423b Harnessing Chemical Energy for Hydrogen Purification In Microreactors

Kishori Deshpande, Engineering and Process Sciences, Dow Chemical Company, B-1603, 2301 N. Brazosport Boulevard, Freeport, TX 77541, Andrea Adamo, Chemical Engineering, Massachusetts Institute of Technology, 66-501, 25 Ames Street, Cambridge, MA 02142, Martin A. Schmidt, Electrical Engineering and Computer Science, Massachusetts Institute of Technology, 39-521, 77 Massachusetts Avenue, Cambridge, MA 02139, and Klavs F. Jensen, Chemical Engineering and Materials Science & Engineering, MIT, Room 66-342, 77 Massachusetts Ave, Cambridge, MA 02139.

 

Hydrogen fed fuel cells are attractive for portable power applications owing to their high conversion efficiency.  However, hydrogen purification is an important step to avoid fuel cell catalyst poisoning and improve fuel cell performance. Palladium membranes which are selectively permeable to hydrogen offer an attractive solution. Besides making the design compact these membranes yield high hydrogen selectivity and are chemically resistant to carbon di oxide and carbon monoxide. While these membranes have been investigated extensively, most studies report using elaborate electrical heating for reactor heating and thus pose issues for systems integration [1-5].

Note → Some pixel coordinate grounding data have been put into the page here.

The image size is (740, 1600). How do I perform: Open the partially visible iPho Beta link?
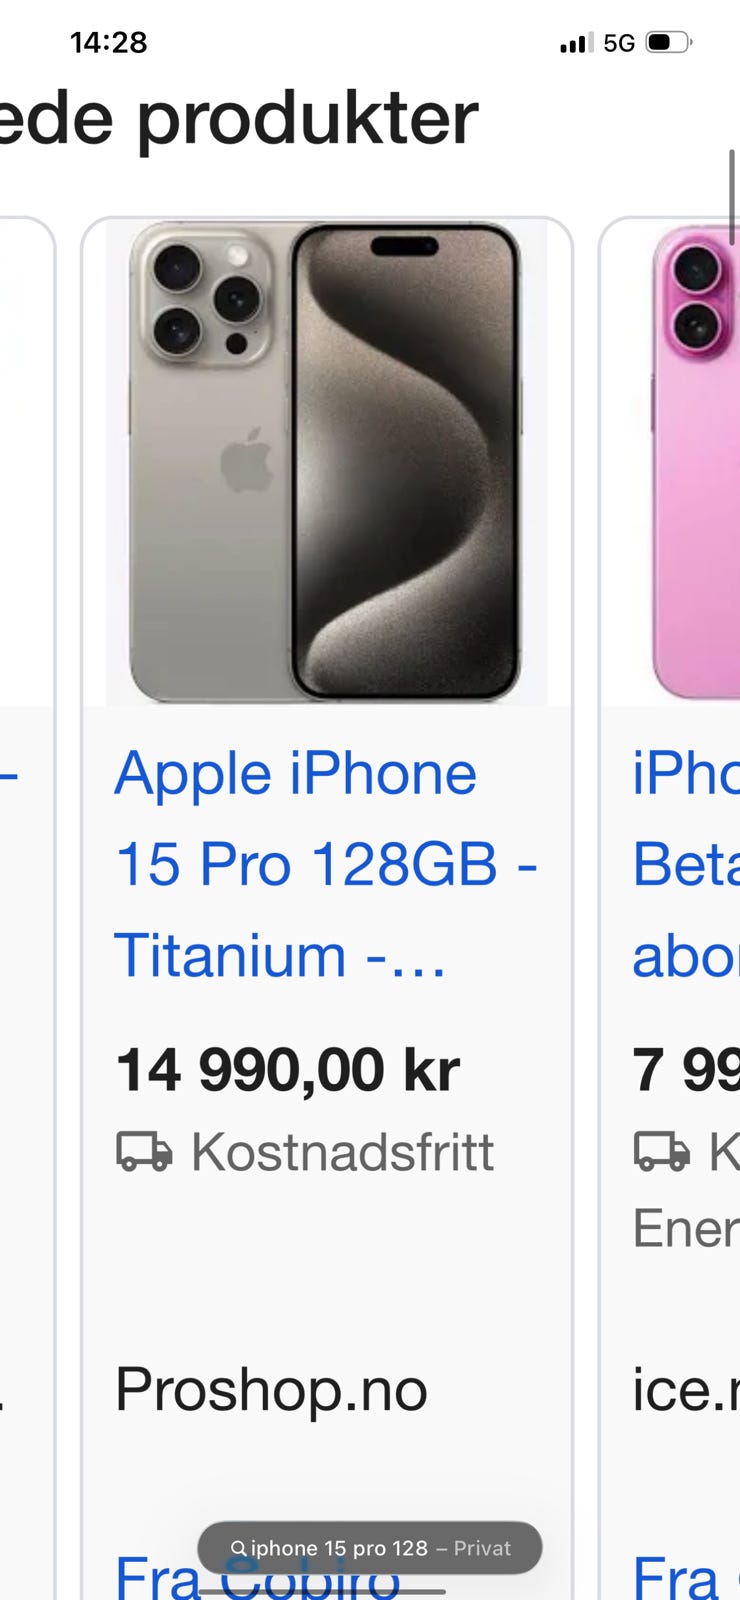[686, 864]
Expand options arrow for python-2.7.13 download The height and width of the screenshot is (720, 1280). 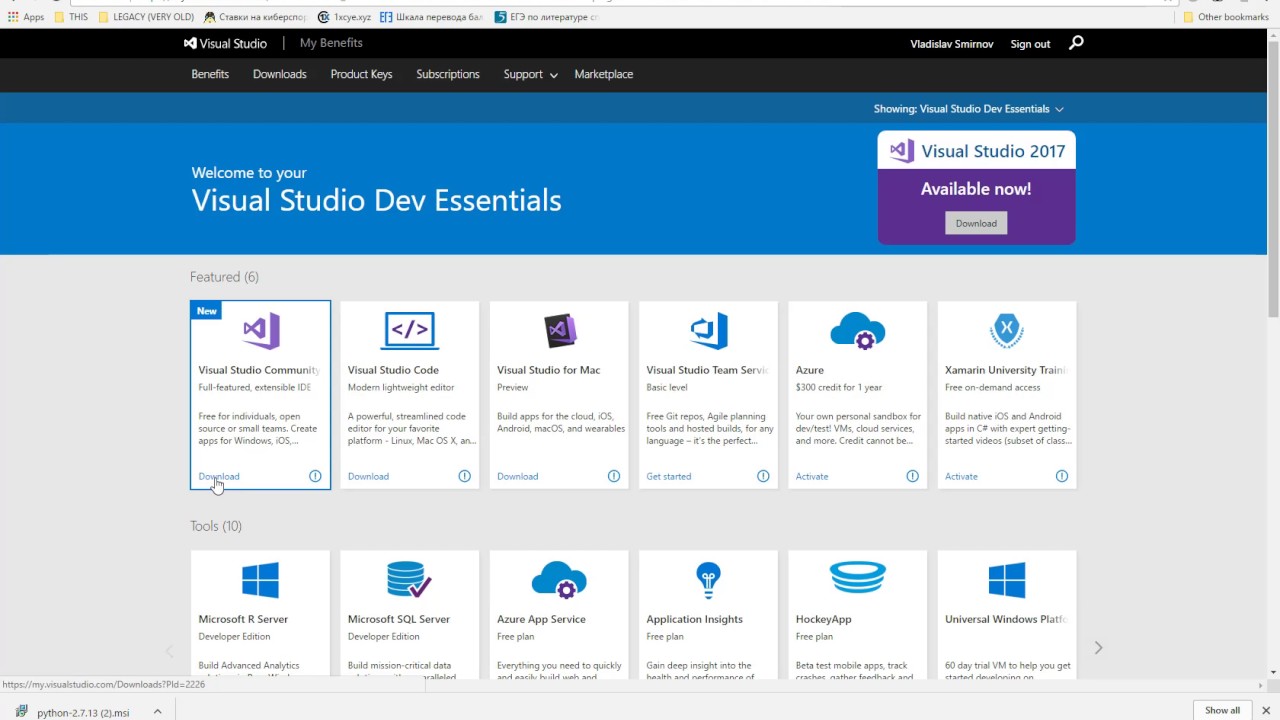click(157, 712)
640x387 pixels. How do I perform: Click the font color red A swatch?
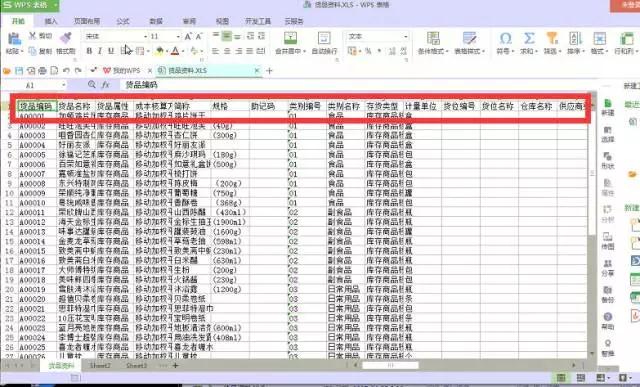[x=175, y=51]
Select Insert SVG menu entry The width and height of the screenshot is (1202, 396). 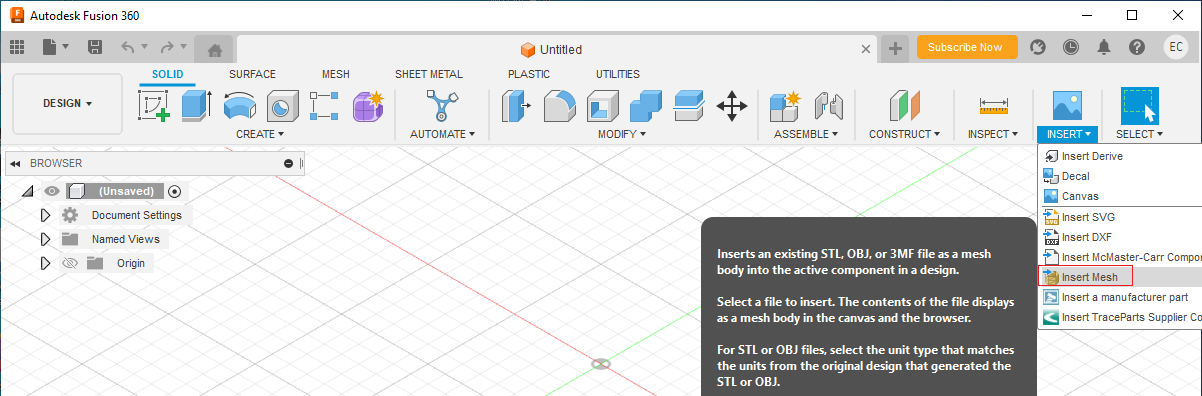click(1088, 217)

In the current work we propose harnessing chemical energy for sustaining reactor temperature by coupling an exothermic reaction with hydrogen purification. The design imparts flexibility to carry multiple reactions simultaneously and compactness for ease of systems integration. To achieve this goal an integrated hydrogen purification-burner unit is fabricated using bulk micromachining techniques. The purification unit consists of a 200 nm palladium-silver membrane while the burner unit is loaded with platinum catalyst. The palladium membrane separation process implies an equilibrium amount of hydrogen remains in the exhaust gas.  This hydrogen can be burned by catalytic combustion to provide the necessary energy to sustain the reactor temperature and thus impart design compactness.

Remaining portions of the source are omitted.